Read time: 4 minutes

Never miss an opportunity to tackle weeds

One of the best ways to know if something is working is to stop doing it and see the consequences. This was how Pingelly farmers Lance and Erin Turner inadvertently confirmed the value of harvest weed seed control.

Collecting and destroying weed seed at harvest has been standard practice on Lance’s farms for over 20 years, first with chaff carts and now with impact mills. Lance has single impact mills attached to two of his harvesters. These custom mills resulted from a project with de Bruin Engineering to build a mechanical drive, single mill suitable for smaller harvesters such as Lance’s John Deere 9750 STS machines.

“Cyclone Seroja in 2021 set us up for a bumper-yielding season and a long harvest,” he says. “Under exceptional conditions on our farm at Goodlands, we ‘found the limit’ of our single mills. The wheat stems were solid, something I’d never seen before, and it created short straw that overloaded the mills, cutting harvest speed in half.”

Lance decided to take the mills off to finish the harvest at Goodlands as quickly as possible, with every intention to put them back on for harvesting at their Pingelly and Corrigin farms. Unfortunately, that didn’t happen, making 2021 the first and only time that harvest weed seed control was not applied across their farms in over two decades.

“In a barley paddock at Pingelly that had no harvest weed seed control in 2021, the next crop was canola, and we missed the crop topping opportunity due to wet conditions but were back in with the impact mills in 2022,” says Lance. “As a result, about 15 per cent of that paddock is infested with ryegrass in this year’s barley crop. This harvest, we intend to crop top barley for the first time, harvest with the impact mills, then windrow and burn to get the weeds back under control in that paddock.”

Although Lance’s crop rotation varies for the three properties at Corrigin, Pingelly and Goodlands, he has a philosophy of not missing an opportunity to tackle weeds and keep the seed bank low. This has resulted in a high level of flexibility that comes with being able to safely dry seed, and Lance is still using mainly older chemistries, which keeps herbicide costs down.

“A well-established crop gives us paddock-wide weed suppression, and then we implement as many tactics as possible to stop weeds establishing and setting seed. In lupins, for instance, there are typically six or seven tactics applied within the season,” he says. “We don’t like it to happen, but occasionally, a small section is missed at sowing, and it is heartening to see very few weeds establishing in those gaps.”

Lance changed from a chaff cart to the impact mill mainly to avoid the need for burning the chaff. They have not had livestock in their system since the 1990s, so they had routinely burned the heaps, although Lance found in the last year with the carts that the heaps composted down without being burned.

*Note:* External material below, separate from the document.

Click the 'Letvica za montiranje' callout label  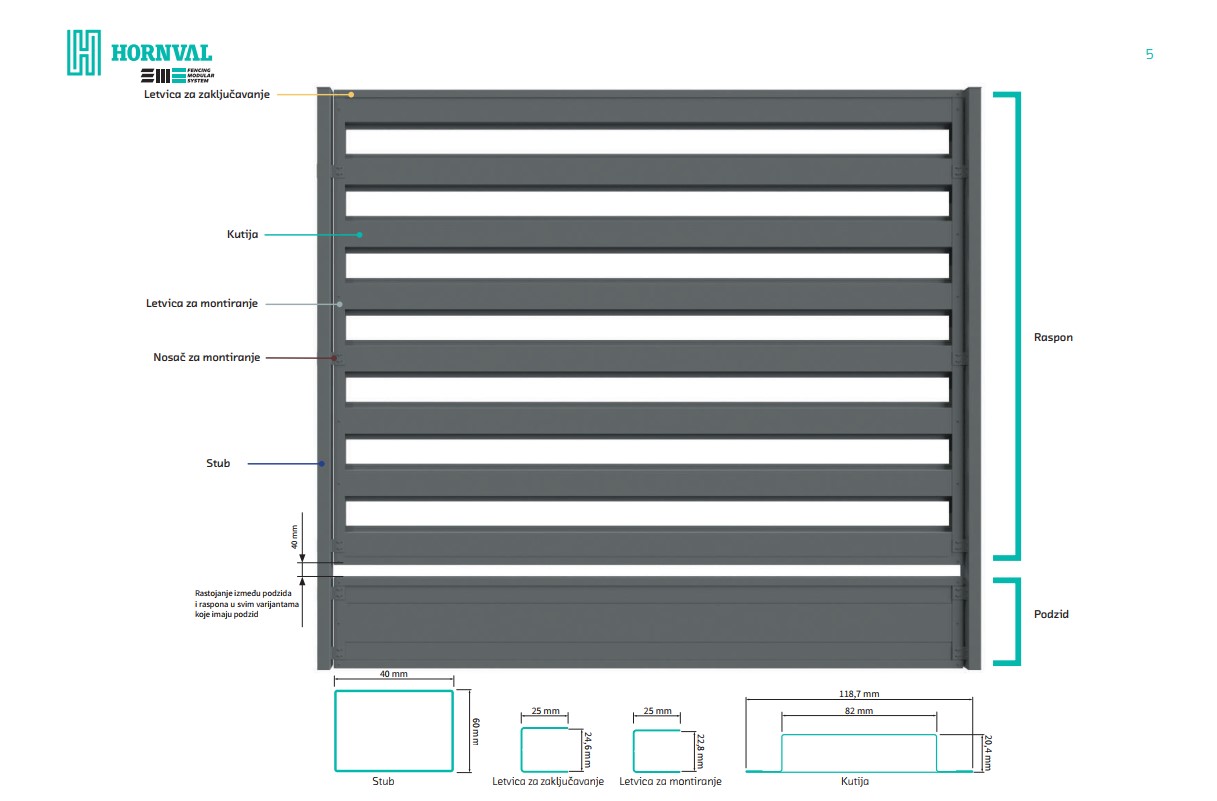(201, 303)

“We actually get the same result with the mills as we did with the carts,” he says. “We still cut at beer can height and use the same baffle system to separate the straw from the chaff stream. It doesn’t matter which harvest weed seed method you choose, but adding something at harvest does make a difference to weed burdens the following year.”

The Australian Herbicide Resistance Initiative (AHRI) developed the Ryegrass Integrated Management (RIM) tool that Lance used over 20 years ago to test his farming system, and the results convinced him of the value of harvest weed seed control.

“Herbicide resistance, particularly glyphosate resistance, was going to take us out of cropping if we didn’t start using harvest weed seed control,” he says. “We started doing it, and more than 20 years later we are still using the cheaper herbicides for wild radish and annual ryegrass control. One of the main benefits of using harvest weed seed control is that we still have many of the newer herbicide products up our sleeve.”

Lance is a long-standing supporter of WeedSmart and has adopted all the WeedSmart Big 6 tactics in various ways on their three properties across three different rainfall zones.

Lance’s custom built mechanical drive single mill.